Atlanta Falcons fans are probably tired of hearing that this is the year for mercurial tight end Kyle Pitts, but the 24-year-old former No. 4 overall pick has the type of talent that still remains tantalizing.
NFL analyst Nick Shook of NFL.com is another pundit who hasn’t quite given up on Pitts, but is running out of patience adding him to his list of make-or-break players for 2025.
“Fantasy owners know Pitts' paradox all too well. The uber-athletic tight end began his career with great expectations, posting a 1,000-yard rookie season. However, he’s tallied just 128 catches for 1,625 yards and nine touchdowns combined in the three seasons since,” wrote Shook on NFL.com. “He's in the final year of his rookie deal, with a very uncertain future ahead of him.
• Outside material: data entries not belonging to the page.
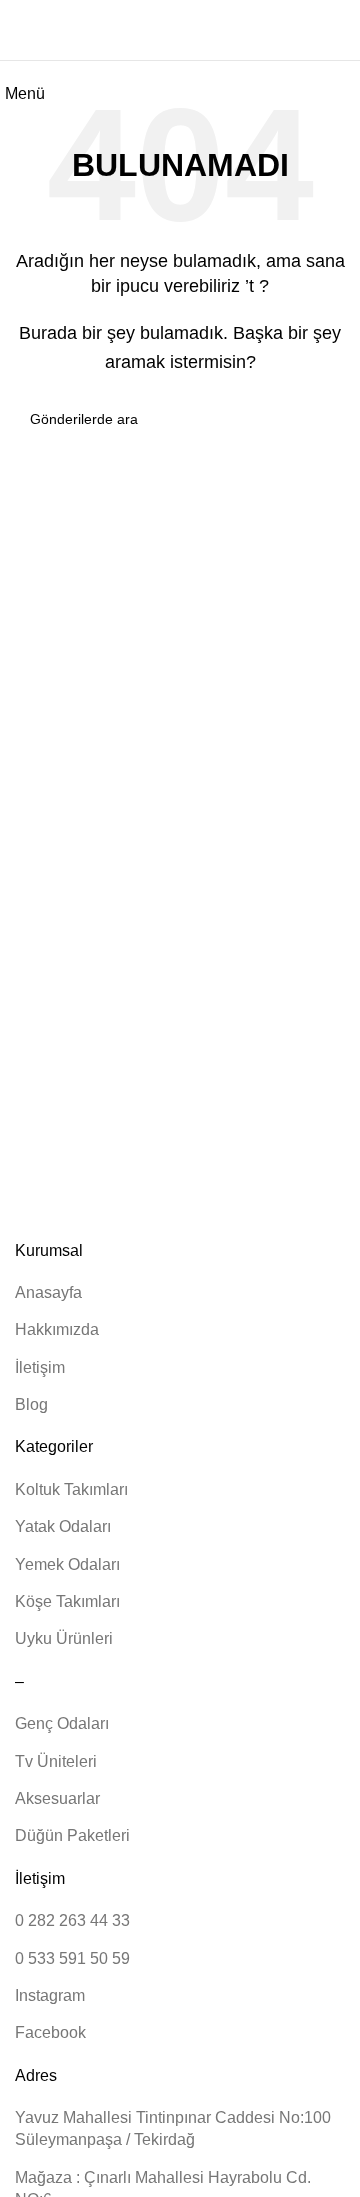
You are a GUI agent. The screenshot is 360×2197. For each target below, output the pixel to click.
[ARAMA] (322, 419)
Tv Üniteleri (56, 1761)
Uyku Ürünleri (64, 1638)
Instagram (50, 1995)
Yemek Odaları (67, 1564)
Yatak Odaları (63, 1526)
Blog (31, 1404)
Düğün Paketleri (72, 1835)
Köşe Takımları (67, 1601)
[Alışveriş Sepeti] (344, 29)
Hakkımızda (57, 1329)
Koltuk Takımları (71, 1489)
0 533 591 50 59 (72, 1958)
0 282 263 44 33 (72, 1920)
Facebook (50, 2032)
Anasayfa (48, 1292)
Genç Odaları (62, 1723)
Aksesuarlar (57, 1798)
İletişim (40, 1367)
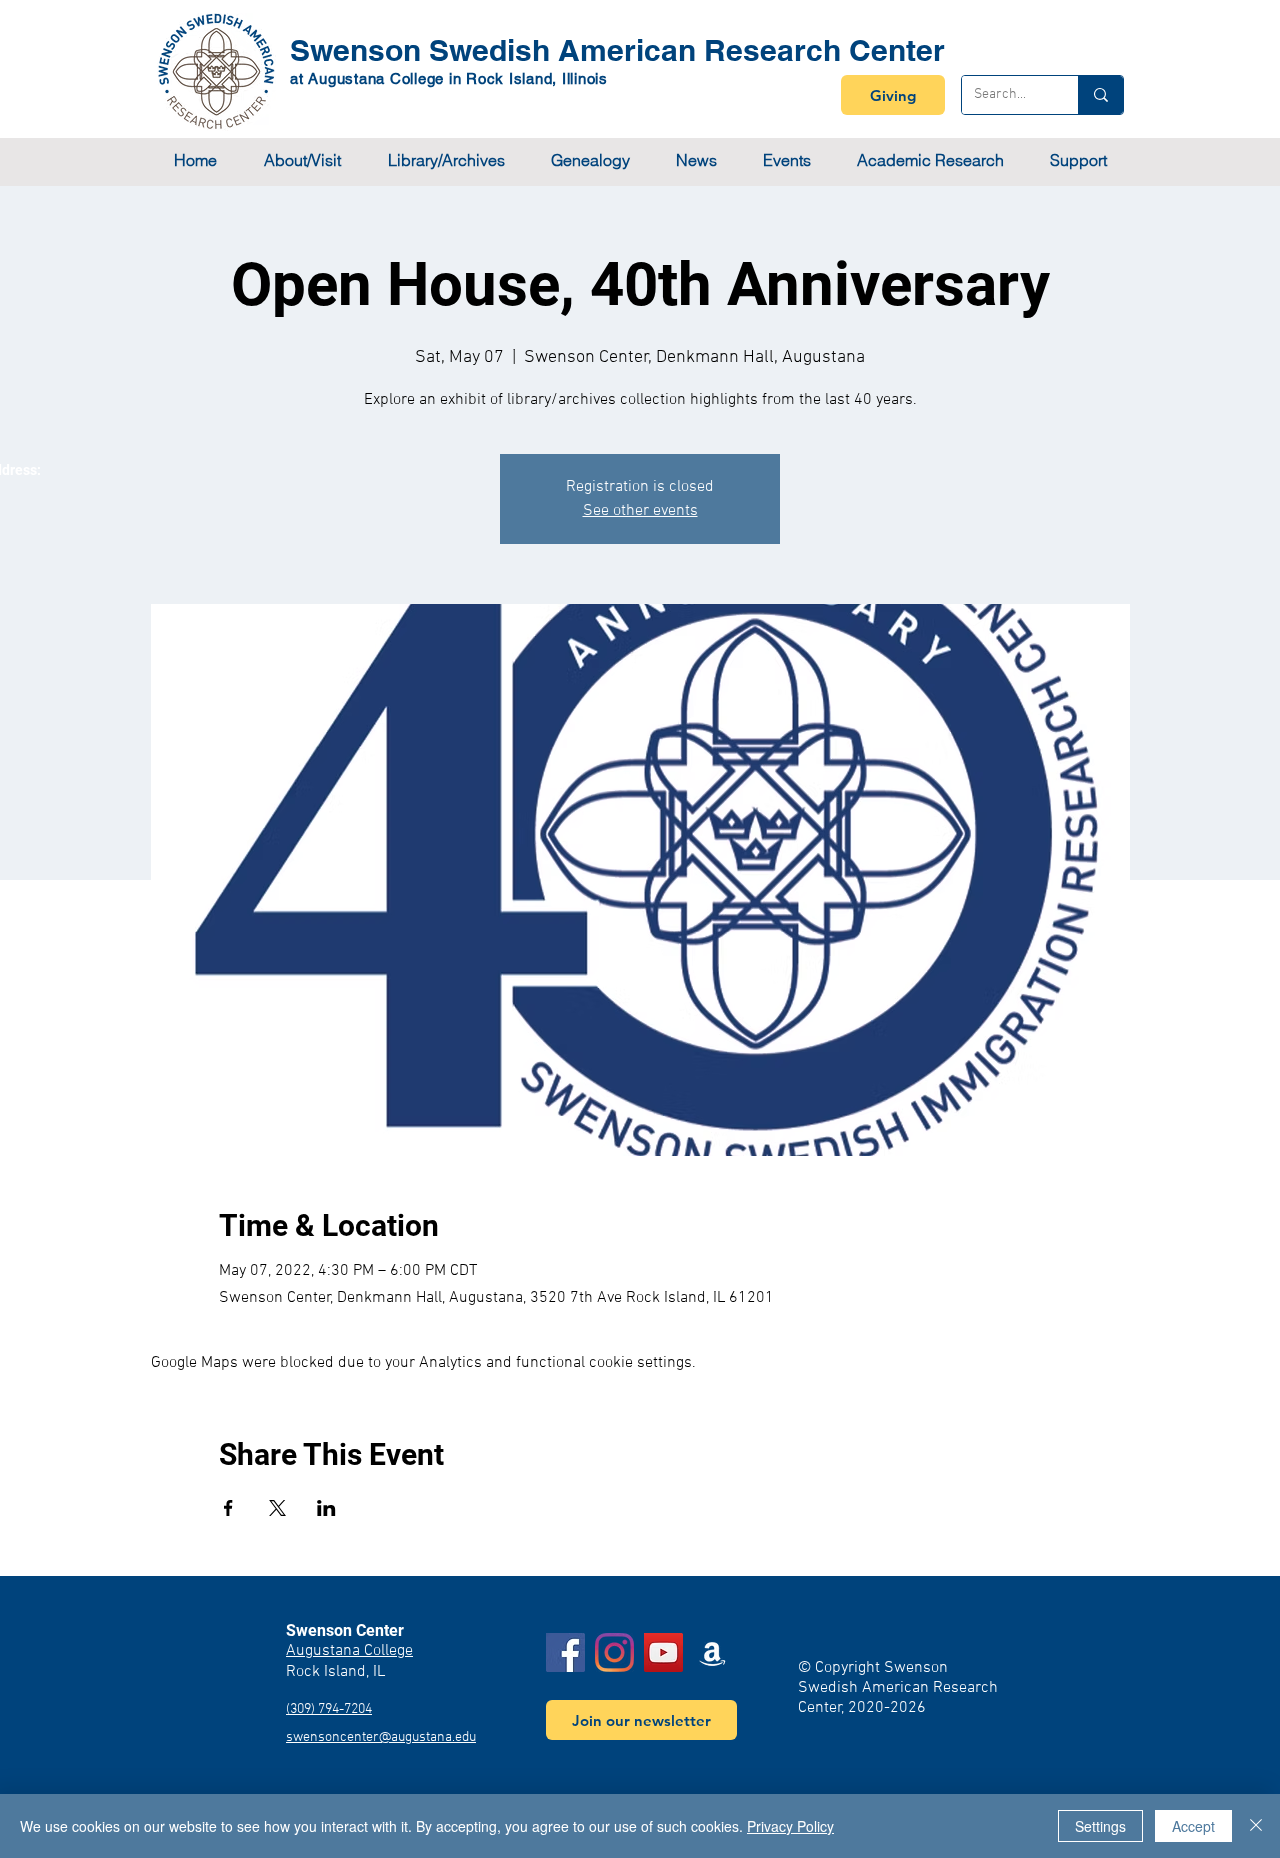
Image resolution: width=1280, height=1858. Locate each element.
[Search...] (1100, 95)
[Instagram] (614, 1652)
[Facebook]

Pitts has watched other first-round talents at his position thrive for other clubs, and while he's been dealt a somewhat-unfair hand with Atlanta's revolving door at quarterback, the time is now to prove he's worth keeping around beyond 2025.”
While OTAs would have offered some nice opportunities for Pitts to get more acclimatized with new starting quarterback Michael Penix Jr., an untimely injury meant Pitts wasn’t involved. Penix stated at OTAs that he and Pitts have been working together in the offseason, but they weren’t together on the field at Flowery Branch last week.
History tells us that make-or-break seasons can often bring out the very best in a previously struggling player. Penix will be Pitts’s fifth opening day quarterback in his five seasons in Atlanta. Which brings us back to the wisdom of taking a tight end with an aging, expensive Matt Ryan, no succession plan, and one of the league’s worst defenses. But that’s ancient history.
With a high-draft choice and $30 million already invested, Pitts’s $11-million guaranteed salary this season is a relatively cheap gamble for general manager Terry Fontenot and the Falcons.
If Pitts hits, they have the franchise tag in their deck in order to make him play on another one-year deal, or they have a tradeable asset. If he misses, it only costs them another $11 million.
The Falcons have enough weapons on offense that they don’t need Pitts to be a success in order to have a successful season.
But it sure would make it a lot more likely.